For an industry that emerged from nowhere with no inherent allure, no collective marketing savvy, and no tangible product to take home, the rental self-storage industry has piled up impressive numbers.
Fifty-thousand storage facilities now dot the American landscape, most of them austere, nearly windowless buildings wedged into commercial strips and industrial zones. That means the industry boasts more domestic locations than McDonald’s, Subway and Jack In The Box combined.
With each storage yard containing, on average, perhaps 500 individual rental compartments, there are literally millions of garage-like vaults in which to store golf clubs, skis and old clothing, says R. Christian Sonne, a self-storage specialist at Cushman & Wakefield Western, Inc., an Irvine financial services firm. The combined square footage of those units is three times the size of Manhattan, by one calculation. Every man, woman and child in the United States could stand inside those spaces all at once, industry officials like to say.
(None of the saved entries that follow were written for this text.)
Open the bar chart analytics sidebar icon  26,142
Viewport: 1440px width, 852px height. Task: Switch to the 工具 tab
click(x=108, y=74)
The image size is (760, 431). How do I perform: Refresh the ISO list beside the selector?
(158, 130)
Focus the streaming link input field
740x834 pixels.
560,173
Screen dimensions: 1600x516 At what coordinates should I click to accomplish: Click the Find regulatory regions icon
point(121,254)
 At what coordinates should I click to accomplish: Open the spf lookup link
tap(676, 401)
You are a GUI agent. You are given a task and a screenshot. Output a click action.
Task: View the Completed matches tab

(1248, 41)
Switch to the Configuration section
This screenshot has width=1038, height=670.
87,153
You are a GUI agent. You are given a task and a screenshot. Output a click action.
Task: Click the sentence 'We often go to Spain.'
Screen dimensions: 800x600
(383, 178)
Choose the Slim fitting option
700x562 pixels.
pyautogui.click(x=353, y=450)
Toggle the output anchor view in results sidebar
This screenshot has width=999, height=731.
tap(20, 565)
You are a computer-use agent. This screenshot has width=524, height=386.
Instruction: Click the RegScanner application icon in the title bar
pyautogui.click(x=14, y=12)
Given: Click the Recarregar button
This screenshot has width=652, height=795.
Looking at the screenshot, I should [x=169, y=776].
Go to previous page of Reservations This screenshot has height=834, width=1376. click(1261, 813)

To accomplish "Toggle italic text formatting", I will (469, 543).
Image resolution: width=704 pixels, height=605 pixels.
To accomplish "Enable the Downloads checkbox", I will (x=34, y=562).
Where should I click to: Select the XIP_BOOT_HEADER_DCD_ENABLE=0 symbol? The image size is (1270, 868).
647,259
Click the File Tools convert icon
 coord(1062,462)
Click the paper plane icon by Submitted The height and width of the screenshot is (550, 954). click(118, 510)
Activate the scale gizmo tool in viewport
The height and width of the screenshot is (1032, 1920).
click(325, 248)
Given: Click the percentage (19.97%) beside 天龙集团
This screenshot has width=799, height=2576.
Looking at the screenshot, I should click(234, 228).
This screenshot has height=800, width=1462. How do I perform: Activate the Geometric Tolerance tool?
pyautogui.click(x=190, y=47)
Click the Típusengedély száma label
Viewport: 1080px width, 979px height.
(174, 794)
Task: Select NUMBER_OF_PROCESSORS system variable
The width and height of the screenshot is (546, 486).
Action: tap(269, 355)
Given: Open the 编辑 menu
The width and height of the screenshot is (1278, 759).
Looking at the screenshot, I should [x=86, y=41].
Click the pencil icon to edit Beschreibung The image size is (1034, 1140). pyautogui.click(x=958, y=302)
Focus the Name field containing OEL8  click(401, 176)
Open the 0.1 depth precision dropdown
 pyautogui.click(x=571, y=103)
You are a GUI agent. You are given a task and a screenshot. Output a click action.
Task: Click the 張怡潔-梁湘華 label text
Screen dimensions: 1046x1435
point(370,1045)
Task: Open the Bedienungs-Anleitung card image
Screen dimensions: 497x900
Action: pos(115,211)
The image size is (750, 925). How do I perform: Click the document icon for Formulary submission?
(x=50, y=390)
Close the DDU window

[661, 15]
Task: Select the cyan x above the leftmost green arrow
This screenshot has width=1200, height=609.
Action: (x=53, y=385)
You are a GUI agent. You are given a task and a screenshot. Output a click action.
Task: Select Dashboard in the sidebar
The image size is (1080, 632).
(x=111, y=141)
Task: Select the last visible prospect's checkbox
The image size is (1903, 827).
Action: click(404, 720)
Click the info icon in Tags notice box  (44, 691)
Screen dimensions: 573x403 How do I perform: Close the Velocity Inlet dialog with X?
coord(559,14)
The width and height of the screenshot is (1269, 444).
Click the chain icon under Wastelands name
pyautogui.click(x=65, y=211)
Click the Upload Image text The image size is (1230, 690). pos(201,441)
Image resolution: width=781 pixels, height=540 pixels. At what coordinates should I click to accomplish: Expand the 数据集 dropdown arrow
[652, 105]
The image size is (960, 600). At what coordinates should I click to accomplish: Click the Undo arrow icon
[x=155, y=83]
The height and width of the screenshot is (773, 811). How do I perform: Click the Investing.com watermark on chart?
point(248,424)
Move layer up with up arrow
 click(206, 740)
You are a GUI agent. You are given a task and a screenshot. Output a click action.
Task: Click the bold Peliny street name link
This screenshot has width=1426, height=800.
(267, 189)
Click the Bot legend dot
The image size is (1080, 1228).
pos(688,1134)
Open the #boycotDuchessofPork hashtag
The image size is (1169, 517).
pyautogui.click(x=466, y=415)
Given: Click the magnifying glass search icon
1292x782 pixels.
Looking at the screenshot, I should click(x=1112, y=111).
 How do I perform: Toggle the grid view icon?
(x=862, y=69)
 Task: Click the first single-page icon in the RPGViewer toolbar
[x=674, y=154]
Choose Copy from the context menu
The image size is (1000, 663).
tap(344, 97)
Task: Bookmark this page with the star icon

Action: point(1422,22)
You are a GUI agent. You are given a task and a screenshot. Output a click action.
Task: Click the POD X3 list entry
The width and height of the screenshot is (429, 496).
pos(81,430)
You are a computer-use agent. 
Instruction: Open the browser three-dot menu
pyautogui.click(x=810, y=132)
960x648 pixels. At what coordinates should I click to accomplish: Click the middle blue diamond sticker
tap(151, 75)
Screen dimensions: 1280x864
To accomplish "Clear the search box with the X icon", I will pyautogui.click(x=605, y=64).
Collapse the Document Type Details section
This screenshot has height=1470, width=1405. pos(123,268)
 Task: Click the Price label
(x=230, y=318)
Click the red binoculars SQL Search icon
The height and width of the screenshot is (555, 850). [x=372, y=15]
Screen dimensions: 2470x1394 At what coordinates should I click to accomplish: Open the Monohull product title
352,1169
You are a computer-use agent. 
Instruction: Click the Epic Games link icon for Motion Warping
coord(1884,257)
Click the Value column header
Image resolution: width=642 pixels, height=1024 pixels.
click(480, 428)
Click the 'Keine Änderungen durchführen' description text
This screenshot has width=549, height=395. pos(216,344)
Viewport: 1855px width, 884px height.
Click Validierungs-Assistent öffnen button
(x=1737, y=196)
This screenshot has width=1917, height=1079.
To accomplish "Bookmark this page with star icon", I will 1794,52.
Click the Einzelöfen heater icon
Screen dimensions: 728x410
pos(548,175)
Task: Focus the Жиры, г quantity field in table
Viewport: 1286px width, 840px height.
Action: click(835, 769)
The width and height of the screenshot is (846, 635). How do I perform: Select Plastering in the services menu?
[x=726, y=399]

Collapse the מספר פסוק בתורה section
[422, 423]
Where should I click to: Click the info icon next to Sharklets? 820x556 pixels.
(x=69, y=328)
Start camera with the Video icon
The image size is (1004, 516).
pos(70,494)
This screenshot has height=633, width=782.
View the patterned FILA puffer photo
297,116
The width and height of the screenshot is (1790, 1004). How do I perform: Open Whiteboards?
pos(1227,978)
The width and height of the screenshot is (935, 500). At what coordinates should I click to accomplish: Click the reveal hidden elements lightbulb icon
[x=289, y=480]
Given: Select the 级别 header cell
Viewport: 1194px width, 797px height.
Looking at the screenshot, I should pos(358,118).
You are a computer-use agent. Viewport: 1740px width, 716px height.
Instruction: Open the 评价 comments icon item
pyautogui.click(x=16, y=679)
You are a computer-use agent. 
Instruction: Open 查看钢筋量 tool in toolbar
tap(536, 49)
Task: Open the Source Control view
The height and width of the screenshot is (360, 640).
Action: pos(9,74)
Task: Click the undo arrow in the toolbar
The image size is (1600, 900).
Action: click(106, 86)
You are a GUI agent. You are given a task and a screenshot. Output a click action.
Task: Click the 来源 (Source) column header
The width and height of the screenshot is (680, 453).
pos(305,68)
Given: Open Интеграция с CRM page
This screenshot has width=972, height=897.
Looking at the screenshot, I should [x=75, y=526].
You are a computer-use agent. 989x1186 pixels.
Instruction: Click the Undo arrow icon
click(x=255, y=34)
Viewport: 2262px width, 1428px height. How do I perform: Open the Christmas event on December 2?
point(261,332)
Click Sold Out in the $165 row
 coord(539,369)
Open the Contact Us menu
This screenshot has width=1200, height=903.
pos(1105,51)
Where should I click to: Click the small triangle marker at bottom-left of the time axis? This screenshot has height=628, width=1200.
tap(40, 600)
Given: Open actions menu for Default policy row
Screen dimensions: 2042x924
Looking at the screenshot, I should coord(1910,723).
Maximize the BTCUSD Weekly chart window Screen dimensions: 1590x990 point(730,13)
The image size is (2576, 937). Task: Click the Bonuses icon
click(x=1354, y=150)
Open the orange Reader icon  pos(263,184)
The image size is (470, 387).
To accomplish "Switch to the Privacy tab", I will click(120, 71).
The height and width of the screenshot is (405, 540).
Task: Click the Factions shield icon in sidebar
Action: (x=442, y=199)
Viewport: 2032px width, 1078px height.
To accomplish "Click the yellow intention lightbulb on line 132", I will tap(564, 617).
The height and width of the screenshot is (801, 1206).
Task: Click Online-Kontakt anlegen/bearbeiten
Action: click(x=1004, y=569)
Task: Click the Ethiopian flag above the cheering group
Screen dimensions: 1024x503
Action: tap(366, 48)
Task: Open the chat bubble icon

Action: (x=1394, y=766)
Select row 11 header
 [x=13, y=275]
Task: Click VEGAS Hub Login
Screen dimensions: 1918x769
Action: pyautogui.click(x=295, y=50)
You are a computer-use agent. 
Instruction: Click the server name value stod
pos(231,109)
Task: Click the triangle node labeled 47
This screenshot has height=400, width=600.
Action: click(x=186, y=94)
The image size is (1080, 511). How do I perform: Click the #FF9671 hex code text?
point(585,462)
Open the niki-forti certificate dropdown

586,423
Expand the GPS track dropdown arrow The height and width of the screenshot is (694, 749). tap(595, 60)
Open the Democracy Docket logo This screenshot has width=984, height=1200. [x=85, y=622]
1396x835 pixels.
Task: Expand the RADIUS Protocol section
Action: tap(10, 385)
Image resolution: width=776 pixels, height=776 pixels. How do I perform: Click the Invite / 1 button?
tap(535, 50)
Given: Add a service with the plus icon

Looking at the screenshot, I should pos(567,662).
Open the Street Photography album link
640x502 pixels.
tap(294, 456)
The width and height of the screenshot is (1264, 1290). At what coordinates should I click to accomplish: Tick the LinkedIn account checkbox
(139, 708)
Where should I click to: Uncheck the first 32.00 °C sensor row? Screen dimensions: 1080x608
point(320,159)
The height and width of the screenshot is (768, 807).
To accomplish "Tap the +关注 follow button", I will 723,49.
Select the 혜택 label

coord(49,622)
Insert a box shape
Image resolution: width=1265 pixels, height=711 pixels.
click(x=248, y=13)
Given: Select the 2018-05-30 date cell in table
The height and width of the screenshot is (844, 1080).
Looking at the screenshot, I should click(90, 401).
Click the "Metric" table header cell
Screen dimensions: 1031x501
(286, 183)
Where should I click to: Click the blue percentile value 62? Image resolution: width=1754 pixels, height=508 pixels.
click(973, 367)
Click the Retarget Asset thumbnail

And still do jumping jacks.
Storage has always battled a perception problem: that it is illogical to pay to keep something you already own, and perhaps even pay more in rent than the merchandise is worth. But, what no one fully appreciated was how useful temporary storage would become in a highly transient society.
“This is an event-driven business,” says Lance Watkins, founder and CEO of Storage Outlet, a chain with 15 locations, including sites in Fullerton, Huntington Beach and Westminster. Those important events often involve what he calls the “three Ds”: divorce, debt problems and death.”